Furthermore, Shellies team might want to target young working-aged people tend to live in with their
families till they marry which means they have more discretionary income to spend. They might even
target broader segments. They have one of two choices:
• Target customers within a country’s borders
• Target customers within a group of countries borders
I would hazard a guess that they might prefer to target customers in a group of countries (middle-
east for e.g.) to lower cost and increase ROI. As can be noticed, even neighbouring nations can have
many differences. The Arabic dialect used in UAE differs from the dialect used in Egypt. The team
would have to focus on similarities; standard Arabic, common heritage or common desires to
stimulate adequate response to the marketing approach. Furthermore, Dubai is a hot spot with more
than 10 million tourists every year!

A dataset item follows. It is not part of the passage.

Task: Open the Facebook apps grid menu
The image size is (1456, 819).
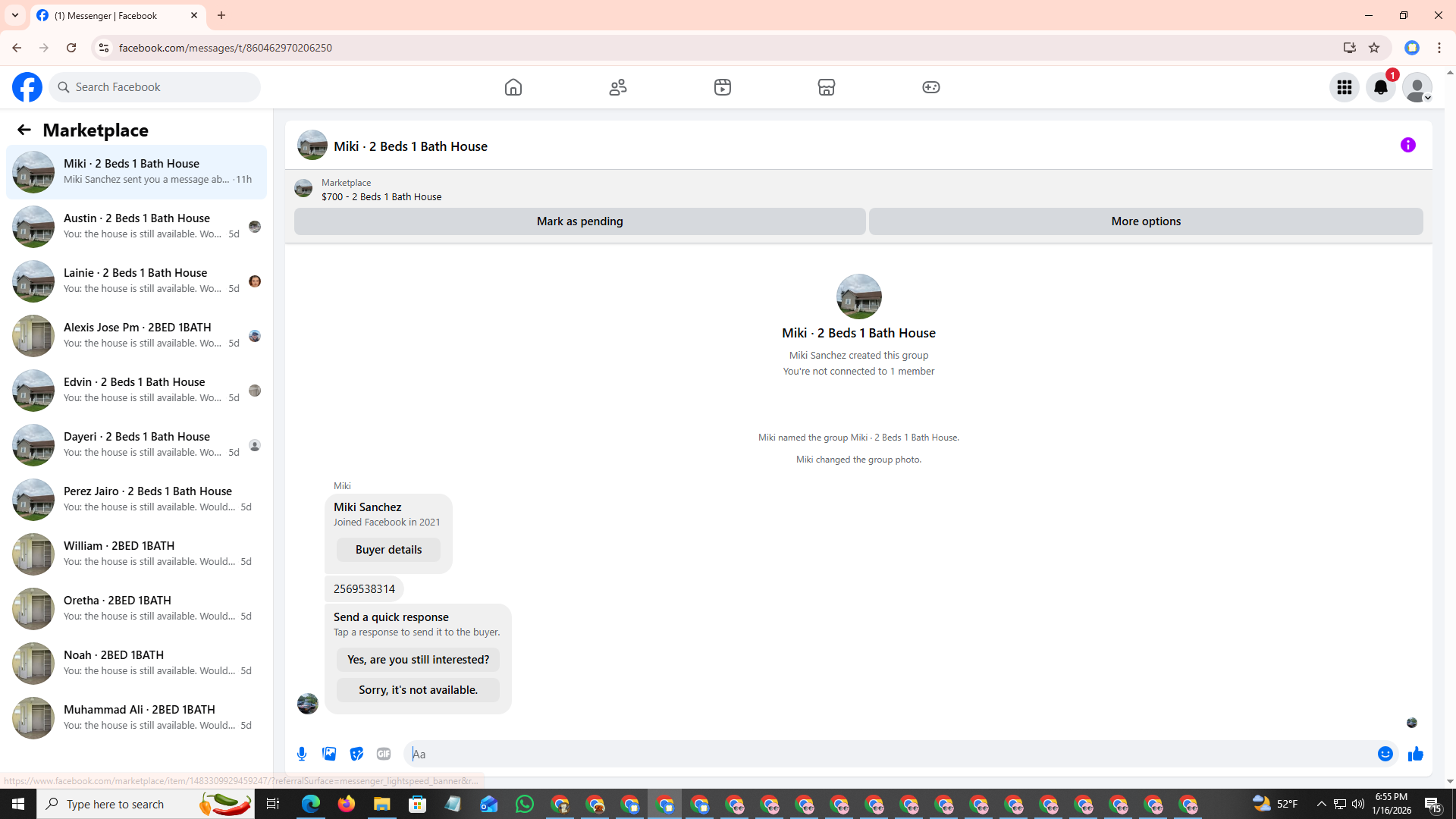Action: pos(1344,87)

They would be able to increase their brand visibility
internationally, provide a familiar place for expats and facilitate expansion into neighbouring
countries as they grow.
It would be important to keep in mind when selecting segments to target:
1. Segment must be identifiable
2. Reachable: Might be hard in emerging markets as the infrastructure might not be developed
enough creating what is known as dual economies which is the coexistence of:
• Modern sector (cities): It might be easier to reach this segment with marketing
strategies.
• Traditional sector (rural): requires different products and marketing program.
3. Have homogenous characteristics
4. It should also be large enough to be profitable.